**WHAT NEEDS TO BE DONE**
Give all the items below again, with "GUI agent" swapped for "screen-control agent" and everything else left unchanged.

**EXERCISE MATERIAL**
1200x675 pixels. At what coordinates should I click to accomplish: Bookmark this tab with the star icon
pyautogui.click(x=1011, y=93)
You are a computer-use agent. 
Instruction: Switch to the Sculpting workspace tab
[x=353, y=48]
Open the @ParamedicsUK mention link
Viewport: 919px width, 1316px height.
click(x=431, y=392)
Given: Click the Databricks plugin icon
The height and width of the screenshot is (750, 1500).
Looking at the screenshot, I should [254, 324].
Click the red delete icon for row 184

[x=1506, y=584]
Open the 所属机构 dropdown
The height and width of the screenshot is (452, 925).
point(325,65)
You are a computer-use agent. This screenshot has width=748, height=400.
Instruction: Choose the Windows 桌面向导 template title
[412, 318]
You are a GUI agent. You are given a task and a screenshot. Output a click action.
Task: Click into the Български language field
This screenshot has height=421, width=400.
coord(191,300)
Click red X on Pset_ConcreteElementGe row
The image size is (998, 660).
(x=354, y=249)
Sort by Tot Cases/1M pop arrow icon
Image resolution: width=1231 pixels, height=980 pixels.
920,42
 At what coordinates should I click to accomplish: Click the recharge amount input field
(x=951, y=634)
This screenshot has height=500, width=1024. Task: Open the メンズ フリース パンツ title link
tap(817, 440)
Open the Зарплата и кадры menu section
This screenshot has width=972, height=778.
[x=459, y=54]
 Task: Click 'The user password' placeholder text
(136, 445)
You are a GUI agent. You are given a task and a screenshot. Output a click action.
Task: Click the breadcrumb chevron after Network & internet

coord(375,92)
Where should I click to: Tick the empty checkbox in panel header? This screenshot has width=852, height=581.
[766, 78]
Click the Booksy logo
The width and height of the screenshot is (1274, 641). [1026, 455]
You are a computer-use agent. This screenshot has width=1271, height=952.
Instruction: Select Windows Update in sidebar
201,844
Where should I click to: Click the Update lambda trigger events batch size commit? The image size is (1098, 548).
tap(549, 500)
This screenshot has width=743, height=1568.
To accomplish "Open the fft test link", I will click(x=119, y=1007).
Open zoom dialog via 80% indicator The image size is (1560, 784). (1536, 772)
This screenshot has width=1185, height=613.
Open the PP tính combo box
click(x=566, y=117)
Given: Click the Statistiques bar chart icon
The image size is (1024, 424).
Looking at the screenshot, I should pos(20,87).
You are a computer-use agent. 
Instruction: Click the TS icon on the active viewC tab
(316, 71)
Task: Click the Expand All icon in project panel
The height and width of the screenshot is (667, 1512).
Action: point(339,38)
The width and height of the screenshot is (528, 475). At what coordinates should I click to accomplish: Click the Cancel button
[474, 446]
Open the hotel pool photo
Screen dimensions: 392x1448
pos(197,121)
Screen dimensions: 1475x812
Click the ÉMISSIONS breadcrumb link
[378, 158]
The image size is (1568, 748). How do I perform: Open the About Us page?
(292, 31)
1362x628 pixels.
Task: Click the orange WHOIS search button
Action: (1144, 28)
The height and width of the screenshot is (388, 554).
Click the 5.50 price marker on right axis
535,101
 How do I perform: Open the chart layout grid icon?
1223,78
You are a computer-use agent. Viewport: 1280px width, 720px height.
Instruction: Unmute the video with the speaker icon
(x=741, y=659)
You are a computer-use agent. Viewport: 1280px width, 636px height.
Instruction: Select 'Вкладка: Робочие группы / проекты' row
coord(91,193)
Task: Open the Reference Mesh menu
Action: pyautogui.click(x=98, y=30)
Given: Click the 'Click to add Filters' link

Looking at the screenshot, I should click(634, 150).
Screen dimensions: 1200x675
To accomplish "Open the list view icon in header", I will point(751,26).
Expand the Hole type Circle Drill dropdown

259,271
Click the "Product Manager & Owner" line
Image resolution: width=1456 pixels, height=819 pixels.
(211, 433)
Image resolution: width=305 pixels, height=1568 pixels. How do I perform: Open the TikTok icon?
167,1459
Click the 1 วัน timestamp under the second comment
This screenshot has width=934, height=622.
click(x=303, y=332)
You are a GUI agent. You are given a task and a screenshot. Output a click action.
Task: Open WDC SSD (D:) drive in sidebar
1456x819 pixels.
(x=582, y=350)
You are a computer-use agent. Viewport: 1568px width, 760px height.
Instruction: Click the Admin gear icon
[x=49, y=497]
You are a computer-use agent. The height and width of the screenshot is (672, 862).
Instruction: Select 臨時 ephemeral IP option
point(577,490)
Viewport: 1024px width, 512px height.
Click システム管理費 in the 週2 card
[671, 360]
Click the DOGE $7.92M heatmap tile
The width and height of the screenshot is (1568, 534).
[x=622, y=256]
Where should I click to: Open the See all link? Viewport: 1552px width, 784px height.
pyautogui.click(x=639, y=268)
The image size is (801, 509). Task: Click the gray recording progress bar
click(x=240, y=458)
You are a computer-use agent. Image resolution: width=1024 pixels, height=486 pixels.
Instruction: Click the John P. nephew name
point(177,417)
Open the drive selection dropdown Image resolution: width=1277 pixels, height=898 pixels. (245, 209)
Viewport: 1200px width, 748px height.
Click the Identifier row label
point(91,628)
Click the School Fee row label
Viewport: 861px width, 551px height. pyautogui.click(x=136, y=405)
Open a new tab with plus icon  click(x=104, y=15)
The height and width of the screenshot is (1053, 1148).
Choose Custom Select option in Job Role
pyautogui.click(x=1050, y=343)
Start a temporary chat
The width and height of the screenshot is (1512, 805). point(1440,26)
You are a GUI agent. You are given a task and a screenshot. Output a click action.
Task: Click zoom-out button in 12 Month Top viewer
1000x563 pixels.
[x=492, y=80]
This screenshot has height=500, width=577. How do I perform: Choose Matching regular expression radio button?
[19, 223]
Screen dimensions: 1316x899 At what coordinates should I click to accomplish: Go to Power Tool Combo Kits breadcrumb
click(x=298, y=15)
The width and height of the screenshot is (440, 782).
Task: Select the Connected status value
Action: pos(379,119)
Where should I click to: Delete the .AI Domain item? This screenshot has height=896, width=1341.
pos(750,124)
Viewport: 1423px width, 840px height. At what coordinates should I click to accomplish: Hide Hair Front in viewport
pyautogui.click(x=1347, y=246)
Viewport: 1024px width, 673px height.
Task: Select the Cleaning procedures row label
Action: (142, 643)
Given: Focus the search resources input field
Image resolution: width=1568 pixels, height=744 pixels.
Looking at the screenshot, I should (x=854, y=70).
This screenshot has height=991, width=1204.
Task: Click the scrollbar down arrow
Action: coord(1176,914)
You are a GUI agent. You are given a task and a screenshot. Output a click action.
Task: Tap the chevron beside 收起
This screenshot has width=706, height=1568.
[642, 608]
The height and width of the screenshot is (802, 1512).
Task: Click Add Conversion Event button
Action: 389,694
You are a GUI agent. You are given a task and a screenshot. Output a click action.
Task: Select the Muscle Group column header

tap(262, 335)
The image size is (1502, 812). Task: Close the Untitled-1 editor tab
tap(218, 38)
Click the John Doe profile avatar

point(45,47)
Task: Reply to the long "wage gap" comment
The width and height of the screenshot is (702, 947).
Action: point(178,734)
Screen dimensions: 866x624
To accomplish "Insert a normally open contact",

**ANSWER TO THE PROBLEM**
1200x675 pixels. At what coordinates should I click to accomplish: Bookmark this tab with the star icon
pyautogui.click(x=1011, y=93)
You are a computer-use agent. 
Instruction: Switch to the Sculpting workspace tab
[x=353, y=48]
Open the @ParamedicsUK mention link
Viewport: 919px width, 1316px height.
click(x=431, y=392)
Given: Click the Databricks plugin icon
The height and width of the screenshot is (750, 1500).
Looking at the screenshot, I should [254, 324].
Click the red delete icon for row 184

[x=1506, y=584]
Open the 所属机构 dropdown
The height and width of the screenshot is (452, 925).
point(325,65)
You are a computer-use agent. This screenshot has width=748, height=400.
Instruction: Choose the Windows 桌面向导 template title
[412, 318]
You are a screen-control agent. You are given a task and a screenshot. Output a click action.
Task: Click into the Български language field
This screenshot has height=421, width=400.
coord(191,300)
Click red X on Pset_ConcreteElementGe row
The image size is (998, 660).
(x=354, y=249)
Sort by Tot Cases/1M pop arrow icon
Image resolution: width=1231 pixels, height=980 pixels.
920,42
 At what coordinates should I click to accomplish: Click the recharge amount input field
(x=951, y=634)
This screenshot has height=500, width=1024. Task: Open the メンズ フリース パンツ title link
tap(817, 440)
Open the Зарплата и кадры menu section
This screenshot has width=972, height=778.
[x=459, y=54]
 Task: Click 'The user password' placeholder text
(136, 445)
You are a screen-control agent. You are given a task and a screenshot. Output a click action.
Task: Click the breadcrumb chevron after Network & internet

coord(375,92)
Where should I click to: Tick the empty checkbox in panel header? This screenshot has width=852, height=581.
[766, 78]
Click the Booksy logo
The width and height of the screenshot is (1274, 641). [1026, 455]
You are a computer-use agent. This screenshot has width=1271, height=952.
Instruction: Select Windows Update in sidebar
201,844
Where should I click to: Click the Update lambda trigger events batch size commit? The image size is (1098, 548).
tap(549, 500)
This screenshot has width=743, height=1568.
To accomplish "Open the fft test link", I will click(x=119, y=1007).
Open zoom dialog via 80% indicator The image size is (1560, 784). (1536, 772)
This screenshot has width=1185, height=613.
Open the PP tính combo box
click(x=566, y=117)
Given: Click the Statistiques bar chart icon
The image size is (1024, 424).
Looking at the screenshot, I should pos(20,87).
You are a computer-use agent. 
Instruction: Click the TS icon on the active viewC tab
(316, 71)
Task: Click the Expand All icon in project panel
The height and width of the screenshot is (667, 1512).
Action: point(339,38)
The width and height of the screenshot is (528, 475). At what coordinates should I click to accomplish: Click the Cancel button
[474, 446]
Open the hotel pool photo
Screen dimensions: 392x1448
pos(197,121)
Screen dimensions: 1475x812
Click the ÉMISSIONS breadcrumb link
[378, 158]
The image size is (1568, 748). How do I perform: Open the About Us page?
(292, 31)
1362x628 pixels.
Task: Click the orange WHOIS search button
Action: (1144, 28)
The height and width of the screenshot is (388, 554).
Click the 5.50 price marker on right axis
535,101
 How do I perform: Open the chart layout grid icon?
1223,78
You are a computer-use agent. Viewport: 1280px width, 720px height.
Instruction: Unmute the video with the speaker icon
(x=741, y=659)
You are a computer-use agent. Viewport: 1280px width, 636px height.
Instruction: Select 'Вкладка: Робочие группы / проекты' row
coord(91,193)
Task: Open the Reference Mesh menu
Action: pyautogui.click(x=98, y=30)
Given: Click the 'Click to add Filters' link

Looking at the screenshot, I should click(634, 150).
Screen dimensions: 1200x675
To accomplish "Open the list view icon in header", I will point(751,26).
Expand the Hole type Circle Drill dropdown

259,271
Click the "Product Manager & Owner" line
Image resolution: width=1456 pixels, height=819 pixels.
(211, 433)
Image resolution: width=305 pixels, height=1568 pixels. How do I perform: Open the TikTok icon?
167,1459
Click the 1 วัน timestamp under the second comment
This screenshot has width=934, height=622.
click(x=303, y=332)
You are a screen-control agent. You are given a task and a screenshot. Output a click action.
Task: Open WDC SSD (D:) drive in sidebar
1456x819 pixels.
(x=582, y=350)
You are a computer-use agent. Viewport: 1568px width, 760px height.
Instruction: Click the Admin gear icon
[x=49, y=497]
You are a computer-use agent. The height and width of the screenshot is (672, 862).
Instruction: Select 臨時 ephemeral IP option
point(577,490)
Viewport: 1024px width, 512px height.
Click システム管理費 in the 週2 card
[671, 360]
Click the DOGE $7.92M heatmap tile
The width and height of the screenshot is (1568, 534).
[x=622, y=256]
Where should I click to: Open the See all link? Viewport: 1552px width, 784px height.
pyautogui.click(x=639, y=268)
The image size is (801, 509). Task: Click the gray recording progress bar
click(x=240, y=458)
You are a computer-use agent. Image resolution: width=1024 pixels, height=486 pixels.
Instruction: Click the John P. nephew name
point(177,417)
Open the drive selection dropdown Image resolution: width=1277 pixels, height=898 pixels. (245, 209)
Viewport: 1200px width, 748px height.
Click the Identifier row label
point(91,628)
Click the School Fee row label
Viewport: 861px width, 551px height. pyautogui.click(x=136, y=405)
Open a new tab with plus icon  click(x=104, y=15)
The height and width of the screenshot is (1053, 1148).
Choose Custom Select option in Job Role
pyautogui.click(x=1050, y=343)
Start a temporary chat
The width and height of the screenshot is (1512, 805). point(1440,26)
You are a screen-control agent. You are given a task and a screenshot. Output a click action.
Task: Click zoom-out button in 12 Month Top viewer
1000x563 pixels.
[x=492, y=80]
This screenshot has height=500, width=577. How do I perform: Choose Matching regular expression radio button?
[19, 223]
Screen dimensions: 1316x899 At what coordinates should I click to accomplish: Go to Power Tool Combo Kits breadcrumb
click(x=298, y=15)
The width and height of the screenshot is (440, 782).
Task: Select the Connected status value
Action: pos(379,119)
Where should I click to: Delete the .AI Domain item? This screenshot has height=896, width=1341.
pos(750,124)
Viewport: 1423px width, 840px height. At what coordinates should I click to accomplish: Hide Hair Front in viewport
pyautogui.click(x=1347, y=246)
Viewport: 1024px width, 673px height.
Task: Select the Cleaning procedures row label
Action: (142, 643)
Given: Focus the search resources input field
Image resolution: width=1568 pixels, height=744 pixels.
Looking at the screenshot, I should (x=854, y=70).
This screenshot has height=991, width=1204.
Task: Click the scrollbar down arrow
Action: coord(1176,914)
You are a screen-control agent. You are given a task and a screenshot. Output a click action.
Task: Tap the chevron beside 收起
This screenshot has width=706, height=1568.
[642, 608]
The height and width of the screenshot is (802, 1512).
Task: Click Add Conversion Event button
Action: 389,694
You are a screen-control agent. You are given a task and a screenshot. Output a click action.
Task: Select the Muscle Group column header

tap(262, 335)
The image size is (1502, 812). Task: Close the Untitled-1 editor tab
tap(218, 38)
Click the John Doe profile avatar

point(45,47)
Task: Reply to the long "wage gap" comment
The width and height of the screenshot is (702, 947).
Action: point(178,734)
Screen dimensions: 866x624
To accomplish "Insert a normally open contact",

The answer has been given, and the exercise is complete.